The sustainable production of energy from renewable sources represents one of the biggest challenges of modern societies, especially as the worldwide demand for energy continues to increase. Power production based on nuclear fusion is a very attractive option in this regard. A major obstacle with respect to the construction of fusion power plants concerns the development of materials that can tolerate the extreme conditions caused by the high-energy neutron flux generated by the fusion plasma.
In this context, tungsten based materials are considered for applications in fusion reactors, especially as armour materials at the divertor and the first wall. This interest is motivated by promising physical properties such as high melting point, low coefficient of thermal expansion, high thermal conductivity, and high sputtering resistance.

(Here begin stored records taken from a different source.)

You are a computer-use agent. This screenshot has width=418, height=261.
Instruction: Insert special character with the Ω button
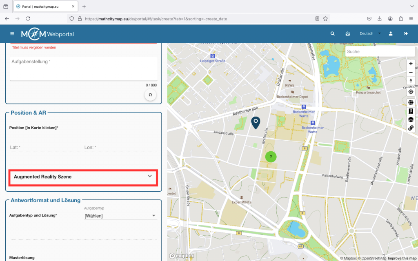(x=150, y=95)
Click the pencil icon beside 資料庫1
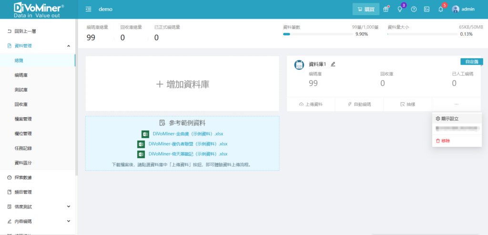The width and height of the screenshot is (488, 235). click(333, 64)
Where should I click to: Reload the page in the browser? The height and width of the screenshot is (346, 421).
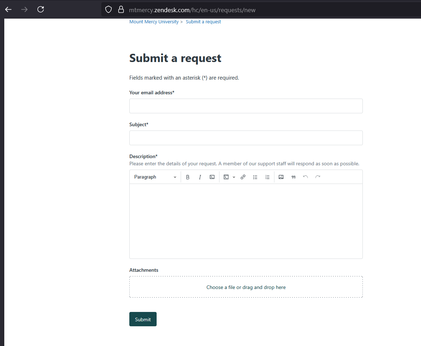[x=41, y=9]
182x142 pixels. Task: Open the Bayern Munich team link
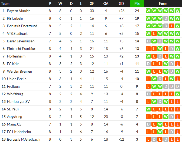click(19, 11)
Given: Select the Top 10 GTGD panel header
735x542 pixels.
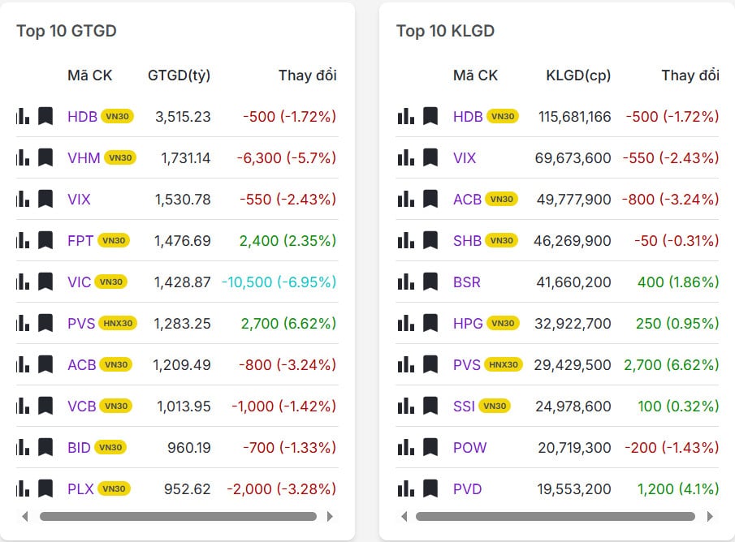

In this thesis, the properties of dilute tungsten alloys have been studied by means of first-principles calculations based on density functional theory. Specifically, I investigated the thermodynamic and kinetic properties of intrinsic and extrinsic defects produced during irradiation. Interstitials generally have large formation energies due to large strain fields associated with the defect core; they are, however, produced during irradiation. The calculations show that Ti, V and Re trap self-interstitials produced during irradiation. Mixed interstitial migration proceeds via a non-dissociative mechanism and is faster than the migration of vacancies. This aspect is particularly important with respect to our understanding of radiation induced segregation and radiation induced precipitation.
The results are discussed in the context of the application of tungsten alloys for structural elements in fusion environments.